Aging emphasized Chase's preoccupation with feminist issues, particularly those involving older women. Her most widely shown work is a series of 30-minute video dramas focused on autonomy for older women, collectively titled By Herself. Table for One (1985), first in the series, stars Geraldine Page in a voice-over monologue of a woman uneasy about dining alone. The second, Dear Papa (1986), stars Anne Jackson and her daughter Roberta Wallach. Chase's script for the film explores her feelings about her own father.
Luise Rainer lays out the high cost of personal integrity in the third video, A Dancer (1987). Still Frame (1988) features Priscilla Pointer and Robert Symonds. Sophie (1989) stars Joan Plowright as a woman who has just left her philandering husband and set herself up as "Sophie, reader of French tarot cards," facing an embarrassed son. The first two videos were featured at the Berlin and London Film Festivals in 1985 and 1986. Dear Papa was awarded First Prize at the 1986 Women's International Film Festival in Paris.
In 1993, Chase produced a 60-minute video documentary about her home, the Chelsea Hotel. The Chelsea Hotel was originally conceived as New York's first major cooperative apartment house, owned by a consortium of 10 wealthy families, in 1883. It became a hotel in 1905. Her video paid tribute to the building's 110th anniversary, and to the remarkable artists and eccentrics who have called it home.

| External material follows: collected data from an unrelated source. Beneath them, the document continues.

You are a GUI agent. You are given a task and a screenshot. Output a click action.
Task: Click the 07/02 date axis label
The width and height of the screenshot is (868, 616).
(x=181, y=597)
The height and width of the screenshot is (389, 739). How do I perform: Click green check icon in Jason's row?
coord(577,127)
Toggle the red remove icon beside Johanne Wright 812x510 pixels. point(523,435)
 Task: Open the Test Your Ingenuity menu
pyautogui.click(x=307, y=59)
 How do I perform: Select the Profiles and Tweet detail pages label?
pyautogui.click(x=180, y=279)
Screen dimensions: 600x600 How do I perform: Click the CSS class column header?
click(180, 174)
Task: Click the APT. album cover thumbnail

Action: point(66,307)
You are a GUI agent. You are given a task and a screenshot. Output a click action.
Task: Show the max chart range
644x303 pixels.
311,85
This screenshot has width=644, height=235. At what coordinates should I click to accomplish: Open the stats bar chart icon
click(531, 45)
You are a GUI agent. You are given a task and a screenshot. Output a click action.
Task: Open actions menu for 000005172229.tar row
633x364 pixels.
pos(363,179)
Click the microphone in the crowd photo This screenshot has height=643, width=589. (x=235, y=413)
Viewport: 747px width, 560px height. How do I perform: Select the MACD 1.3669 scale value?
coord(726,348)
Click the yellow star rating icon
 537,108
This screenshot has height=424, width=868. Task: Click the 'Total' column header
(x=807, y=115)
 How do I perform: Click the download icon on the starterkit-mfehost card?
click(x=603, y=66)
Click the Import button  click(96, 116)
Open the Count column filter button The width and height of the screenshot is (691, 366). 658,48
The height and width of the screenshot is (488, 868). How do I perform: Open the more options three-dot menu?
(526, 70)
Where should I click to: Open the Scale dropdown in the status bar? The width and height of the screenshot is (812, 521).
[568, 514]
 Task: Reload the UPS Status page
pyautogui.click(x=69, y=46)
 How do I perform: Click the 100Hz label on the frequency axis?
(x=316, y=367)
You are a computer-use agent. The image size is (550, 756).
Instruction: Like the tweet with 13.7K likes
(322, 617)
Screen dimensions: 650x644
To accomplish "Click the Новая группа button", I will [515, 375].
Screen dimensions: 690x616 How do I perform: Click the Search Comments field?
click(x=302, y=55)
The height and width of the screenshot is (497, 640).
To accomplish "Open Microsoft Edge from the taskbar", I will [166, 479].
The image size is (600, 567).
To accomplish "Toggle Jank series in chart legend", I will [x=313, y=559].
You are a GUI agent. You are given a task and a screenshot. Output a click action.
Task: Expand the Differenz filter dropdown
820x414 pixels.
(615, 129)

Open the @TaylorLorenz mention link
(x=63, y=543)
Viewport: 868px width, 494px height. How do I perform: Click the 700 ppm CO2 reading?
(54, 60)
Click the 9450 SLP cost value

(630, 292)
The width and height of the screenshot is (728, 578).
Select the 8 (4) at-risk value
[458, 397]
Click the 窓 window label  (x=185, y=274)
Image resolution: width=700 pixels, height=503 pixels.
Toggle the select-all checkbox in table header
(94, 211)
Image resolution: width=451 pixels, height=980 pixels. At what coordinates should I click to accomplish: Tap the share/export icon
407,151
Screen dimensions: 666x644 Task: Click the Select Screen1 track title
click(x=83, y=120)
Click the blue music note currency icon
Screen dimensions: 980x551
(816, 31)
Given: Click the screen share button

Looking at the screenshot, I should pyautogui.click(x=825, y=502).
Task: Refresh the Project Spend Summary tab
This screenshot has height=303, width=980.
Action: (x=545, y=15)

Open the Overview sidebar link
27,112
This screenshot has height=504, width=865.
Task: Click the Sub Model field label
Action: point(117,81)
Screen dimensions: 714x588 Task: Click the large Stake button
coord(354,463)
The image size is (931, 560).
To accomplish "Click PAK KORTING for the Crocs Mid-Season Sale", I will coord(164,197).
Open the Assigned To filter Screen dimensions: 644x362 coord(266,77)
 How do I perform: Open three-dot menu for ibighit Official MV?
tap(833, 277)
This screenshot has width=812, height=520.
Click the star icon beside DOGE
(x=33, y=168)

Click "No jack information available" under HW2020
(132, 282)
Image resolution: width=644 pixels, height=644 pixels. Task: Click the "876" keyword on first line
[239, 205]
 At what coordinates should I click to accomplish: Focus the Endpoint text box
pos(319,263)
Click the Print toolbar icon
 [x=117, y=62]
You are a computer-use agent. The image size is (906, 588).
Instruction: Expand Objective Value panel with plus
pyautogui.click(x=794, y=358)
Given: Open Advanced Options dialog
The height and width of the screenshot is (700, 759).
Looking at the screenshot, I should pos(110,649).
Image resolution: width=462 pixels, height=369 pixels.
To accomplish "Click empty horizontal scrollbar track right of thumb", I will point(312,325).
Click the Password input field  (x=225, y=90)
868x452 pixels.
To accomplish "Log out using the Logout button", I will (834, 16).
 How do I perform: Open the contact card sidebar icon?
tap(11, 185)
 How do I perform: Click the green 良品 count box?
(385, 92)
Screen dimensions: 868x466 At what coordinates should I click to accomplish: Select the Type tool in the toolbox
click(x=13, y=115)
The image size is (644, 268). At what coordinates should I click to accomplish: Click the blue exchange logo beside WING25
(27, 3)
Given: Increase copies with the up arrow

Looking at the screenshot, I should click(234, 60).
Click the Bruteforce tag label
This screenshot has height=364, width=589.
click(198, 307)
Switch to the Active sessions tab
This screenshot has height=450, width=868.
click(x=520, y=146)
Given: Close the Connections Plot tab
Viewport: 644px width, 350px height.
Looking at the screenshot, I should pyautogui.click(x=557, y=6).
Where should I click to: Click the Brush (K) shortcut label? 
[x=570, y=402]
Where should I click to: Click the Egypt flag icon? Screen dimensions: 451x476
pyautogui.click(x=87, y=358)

Art historian Patricia Failing wrote an in-depth study of the artist, Doris Chase, Artist in Motion: From Painting and Sculpture to Video Art, published in 1991 by the University of Washington Press. (Failing is assistant professor of art history at University of Washington and associate editor of ARTnews.) A companion videocassette directed by Tim Lorange enriches the documentation with moving images of Chase's work -- an essential element to understanding art in which motion has been a recurring motif.
It was not the first book to document her life. Parke Godwin's novel A Truce with Time, published in 1988 by Bantam Books, is a fictionalized version of Chase's life during her New York years. While he was writing it, Chase distilled her interpretation of their relationship into a film titled Still Frame, produced at the American Film Institute. She noted, "It was quite different from his view of things."
Full Circle
In the fall of 1989, hungry to work on sculpture again, Chase returned to Seattle to establish an apartment and a studio. She divided her time between the East and West Coasts, working on video in New York and concentrating on sculpture in Seattle. She began to produce works in glass, sometimes in combination with steel. "Working with glass I feel as if I've returned to painting in a new medium," she said.
In 1999, her monumental four-piece bronze sculpture Moon Gates, 17 feet high, was installed at Seattle Center. Although New York's MoMA has acquired her complete works in video and film, the Seattle Art Museum, at the time of this writing, has only one Chase work in its collection: an oil painting from the 1950s, done long before Chase began to create the work that has made her famous.
Doris Chase died of a combination of Alzheimer's and strokes on December 13, 2008. She spent her final years at Horizon House, on Capitol Hill.